Let's say now, you wanted to find the first element larger than value in find_first. All of a sudden, the equality check doesn't seem as general as you would like. Maybe instead of checking equality, we should let the user decide the if condition. But you can't pass code into a function. This is where lambdas come in. A lambda is a function that acts as variable. That is a bit abstract, so let's try an example.
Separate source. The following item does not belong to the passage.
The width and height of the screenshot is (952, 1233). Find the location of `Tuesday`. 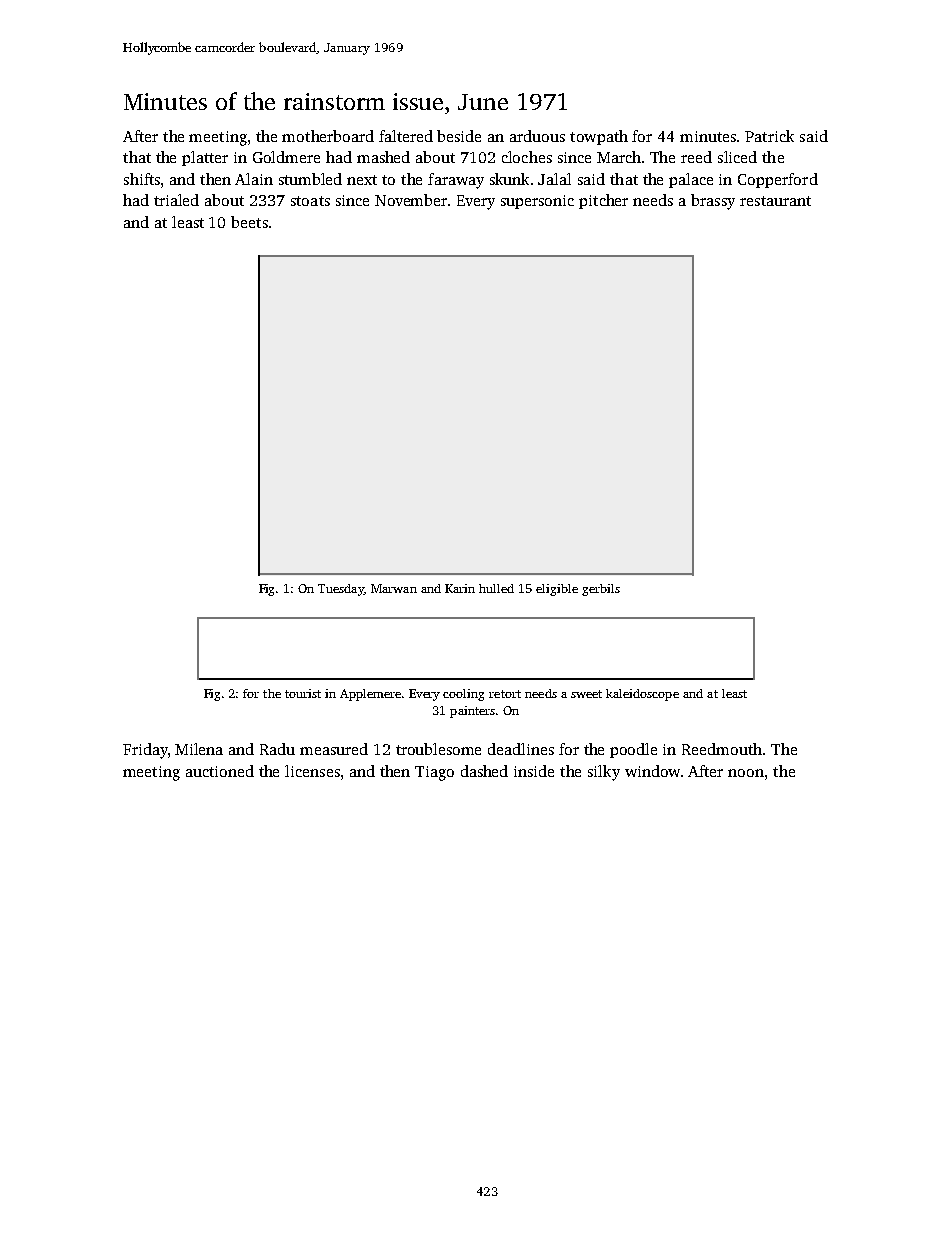

Tuesday is located at coordinates (341, 590).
auto add_values = [](int a, int b /* parameters */) -> int /* return type */ {
    return a + b;
};
auto mult_values = [](int a, int b) -> long long {
    return 1ll * a * b;
};
assert(add_values(2, 3) == 5);
assert(mult_values(2, 3) == 6ll);

add_values and mult_values are lambdas, which can be used as a function using the () operator. Internally, a lambda is just a local struct, with the () operator overloaded.

struct __add_values_impl{
    int operator()(int a, int b){
        return a + b;
    }
};
struct __mult_values_impl{
    long long operator()(int a, int b){
        return 1ll * a  * b;
    }
};
__add_values_impl add_values;
__mult_values_impl mult_values;

assert(add_values(2, 3) == 5);
assert(mult_values(2, 3) == 6ll);

That's why its important to notice each lambda has a distinct type, and you cannot assign one lambda to another. But they can be passed around in functions, which is what make them particularly useful.

template<typename ForwardIterator, typename F>
ForwardIterator find_first(ForwardIterator start, ForwardIterator end, F condition){
    while(start != end){
        if(condition(*start)) return start; //condition(*start) calls the function condition, with the value in the iterator
        ++start;
   }
   return start;
}

Now you can put just about anything in condition. For example, you could do

vector<int> a;
auto it = std::find_first(a.begin(), a.end(), [](int val) -> bool {
    return val > 10; // You don't need to assign a lambda to a variable, you can just write it directly as parameter
});

and it will store an iterator to the first element that is larger than 10.

Let's consider now, what if didn't want 10 specifically, we might want some variable like x instead. This is the second thing lambdas can do. They can capture variables in their surroundings.

vector<int> a;
int x;
auto it = std::find_first(a.begin(), a.end(), [x /* capturing x */ ](int val) -> bool {
    return val > x;
});

The [] is to store the captured variables. [x] represents capturing x by value. This means x will be copied inside the lambda. You can also capture x by reference, by writing [&x] instead. If you capture something by reference, then editing it will change the value of your variable. Keep that in mind.

To prevent needing to capture too many variables, lambdas also come with capture defaults. If you use [&], it will capture all used variables by reference, and if you use [=], it will capture all used variables by value. As an example, you can look at this

int x = 1, y = 2;
auto func = [x, &y](int z) -> int {
    return x + y + z;
};
assert(func(2) == 5);
x = 3;
assert(func(2) == 5);
y = 3;
assert(func(2) == 6);

Internally, you can think it works like this

struct __func_impl{
   int x;
   int& y;
   __func_impl(int _x, int& _y) : x(_x), y(_y) {} // This is notation of initialising x = _x, and y = _y.
   int operator()(int z){
       return x + y + z;
   }
};
int x = 1, y = 2;
__func_impl func(x, y);
assert(func(2) == 5);
x = 3;
assert(func(2) == 5);
y = 3;
assert(func(2) == 6);

You've learnt the basics of template metaprogramming! You can start writing most basic ideas you have now, using the template, auto, typename keywords. This is one of the most powerful features of C++, and that's why its part $$$1$$$ out of $$$\infty$$$.